__Materials provided__:

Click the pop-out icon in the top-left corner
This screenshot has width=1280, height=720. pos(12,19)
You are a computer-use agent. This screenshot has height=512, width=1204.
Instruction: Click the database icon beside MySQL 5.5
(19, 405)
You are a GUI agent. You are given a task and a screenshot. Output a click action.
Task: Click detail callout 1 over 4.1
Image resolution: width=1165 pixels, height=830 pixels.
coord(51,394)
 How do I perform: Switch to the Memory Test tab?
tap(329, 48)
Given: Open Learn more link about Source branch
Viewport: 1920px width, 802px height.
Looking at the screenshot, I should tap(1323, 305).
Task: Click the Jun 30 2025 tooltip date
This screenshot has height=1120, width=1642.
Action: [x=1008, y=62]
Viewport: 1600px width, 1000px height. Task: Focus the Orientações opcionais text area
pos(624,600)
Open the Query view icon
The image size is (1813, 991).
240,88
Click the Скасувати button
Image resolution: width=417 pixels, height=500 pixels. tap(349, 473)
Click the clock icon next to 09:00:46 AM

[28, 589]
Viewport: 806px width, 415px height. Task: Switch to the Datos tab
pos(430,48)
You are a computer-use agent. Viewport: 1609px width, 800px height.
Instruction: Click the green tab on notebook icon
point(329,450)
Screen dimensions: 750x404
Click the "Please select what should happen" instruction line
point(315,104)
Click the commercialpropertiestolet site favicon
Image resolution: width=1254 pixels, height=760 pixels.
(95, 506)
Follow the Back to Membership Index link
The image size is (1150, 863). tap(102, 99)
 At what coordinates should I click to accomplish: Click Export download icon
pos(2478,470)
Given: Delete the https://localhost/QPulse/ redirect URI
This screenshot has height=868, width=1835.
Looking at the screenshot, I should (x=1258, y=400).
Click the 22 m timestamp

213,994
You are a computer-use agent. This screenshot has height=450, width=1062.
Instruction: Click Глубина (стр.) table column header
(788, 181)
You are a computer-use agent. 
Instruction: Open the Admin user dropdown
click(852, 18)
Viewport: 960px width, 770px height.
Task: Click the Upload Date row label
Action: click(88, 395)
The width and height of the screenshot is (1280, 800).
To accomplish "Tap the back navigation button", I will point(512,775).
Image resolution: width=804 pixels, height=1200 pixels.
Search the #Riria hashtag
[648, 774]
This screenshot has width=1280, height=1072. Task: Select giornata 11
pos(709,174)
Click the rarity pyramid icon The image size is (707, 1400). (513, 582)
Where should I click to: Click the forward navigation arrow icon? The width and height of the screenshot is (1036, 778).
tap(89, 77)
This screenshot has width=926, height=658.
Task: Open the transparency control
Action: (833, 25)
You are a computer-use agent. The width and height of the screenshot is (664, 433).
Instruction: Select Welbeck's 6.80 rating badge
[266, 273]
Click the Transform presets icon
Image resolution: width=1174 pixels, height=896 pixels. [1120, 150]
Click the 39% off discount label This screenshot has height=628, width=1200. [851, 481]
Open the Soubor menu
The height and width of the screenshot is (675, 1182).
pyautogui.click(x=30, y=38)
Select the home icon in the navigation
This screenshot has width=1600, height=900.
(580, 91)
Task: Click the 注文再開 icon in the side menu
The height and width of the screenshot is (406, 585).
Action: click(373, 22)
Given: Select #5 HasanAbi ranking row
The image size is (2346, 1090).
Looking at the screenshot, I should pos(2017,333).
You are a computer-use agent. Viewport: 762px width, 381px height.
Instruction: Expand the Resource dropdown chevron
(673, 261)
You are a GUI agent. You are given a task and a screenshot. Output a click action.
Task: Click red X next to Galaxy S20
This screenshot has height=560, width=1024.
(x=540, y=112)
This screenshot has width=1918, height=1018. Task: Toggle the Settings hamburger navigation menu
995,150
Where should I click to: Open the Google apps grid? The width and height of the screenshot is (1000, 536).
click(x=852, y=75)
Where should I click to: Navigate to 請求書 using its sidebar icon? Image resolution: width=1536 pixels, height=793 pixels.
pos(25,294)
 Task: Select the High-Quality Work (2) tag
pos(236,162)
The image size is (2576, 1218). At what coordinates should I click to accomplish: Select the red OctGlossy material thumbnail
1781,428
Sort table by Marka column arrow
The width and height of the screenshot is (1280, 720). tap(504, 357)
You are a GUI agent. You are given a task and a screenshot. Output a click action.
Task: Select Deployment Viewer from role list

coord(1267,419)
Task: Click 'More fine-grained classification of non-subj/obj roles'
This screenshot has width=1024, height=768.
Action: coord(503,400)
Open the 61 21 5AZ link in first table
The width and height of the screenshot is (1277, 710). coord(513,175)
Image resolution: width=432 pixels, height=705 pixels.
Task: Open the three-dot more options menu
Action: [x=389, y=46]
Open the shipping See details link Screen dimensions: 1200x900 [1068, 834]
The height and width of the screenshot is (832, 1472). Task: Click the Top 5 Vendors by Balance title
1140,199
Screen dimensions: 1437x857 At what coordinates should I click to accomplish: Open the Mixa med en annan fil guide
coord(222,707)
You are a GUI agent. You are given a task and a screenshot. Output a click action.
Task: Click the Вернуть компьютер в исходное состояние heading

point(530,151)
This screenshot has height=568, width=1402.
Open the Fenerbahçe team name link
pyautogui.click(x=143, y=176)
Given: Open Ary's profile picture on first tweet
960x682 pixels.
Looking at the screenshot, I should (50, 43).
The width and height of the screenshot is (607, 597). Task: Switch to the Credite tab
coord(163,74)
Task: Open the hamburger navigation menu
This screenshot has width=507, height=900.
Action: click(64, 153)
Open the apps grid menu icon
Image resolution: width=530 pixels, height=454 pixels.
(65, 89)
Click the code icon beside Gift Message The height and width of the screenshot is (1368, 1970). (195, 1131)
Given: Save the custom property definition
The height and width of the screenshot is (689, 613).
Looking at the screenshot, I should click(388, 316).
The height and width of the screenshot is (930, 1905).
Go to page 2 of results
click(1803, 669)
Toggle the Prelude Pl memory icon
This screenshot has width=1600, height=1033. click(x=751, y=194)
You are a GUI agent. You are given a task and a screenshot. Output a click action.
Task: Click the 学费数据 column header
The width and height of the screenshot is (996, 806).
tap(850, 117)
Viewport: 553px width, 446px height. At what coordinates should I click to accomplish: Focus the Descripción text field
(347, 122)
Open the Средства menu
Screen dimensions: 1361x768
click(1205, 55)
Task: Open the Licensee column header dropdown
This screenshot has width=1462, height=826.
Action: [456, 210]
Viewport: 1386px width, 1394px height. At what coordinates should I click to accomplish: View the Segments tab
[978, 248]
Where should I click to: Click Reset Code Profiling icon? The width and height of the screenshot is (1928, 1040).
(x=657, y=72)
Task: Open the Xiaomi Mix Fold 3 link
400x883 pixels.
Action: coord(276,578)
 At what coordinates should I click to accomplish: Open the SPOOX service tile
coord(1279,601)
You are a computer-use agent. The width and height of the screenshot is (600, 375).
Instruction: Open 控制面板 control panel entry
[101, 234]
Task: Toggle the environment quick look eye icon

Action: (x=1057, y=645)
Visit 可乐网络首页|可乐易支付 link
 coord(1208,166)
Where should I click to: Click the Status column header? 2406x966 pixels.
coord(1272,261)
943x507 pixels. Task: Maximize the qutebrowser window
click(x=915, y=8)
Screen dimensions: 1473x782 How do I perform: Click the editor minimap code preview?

__Stated goal__: Please rewrite everything from the start of the data down to the line containing "tap(329, 48)", replacing "pop-out icon" with "expand icon" and leaving all else unchanged.

__Worked solution__:
Click the expand icon in the top-left corner
This screenshot has width=1280, height=720. pos(12,19)
You are a computer-use agent. This screenshot has height=512, width=1204.
Instruction: Click the database icon beside MySQL 5.5
(19, 405)
You are a GUI agent. You are given a task and a screenshot. Output a click action.
Task: Click detail callout 1 over 4.1
Image resolution: width=1165 pixels, height=830 pixels.
coord(51,394)
 How do I perform: Switch to the Memory Test tab?
tap(329, 48)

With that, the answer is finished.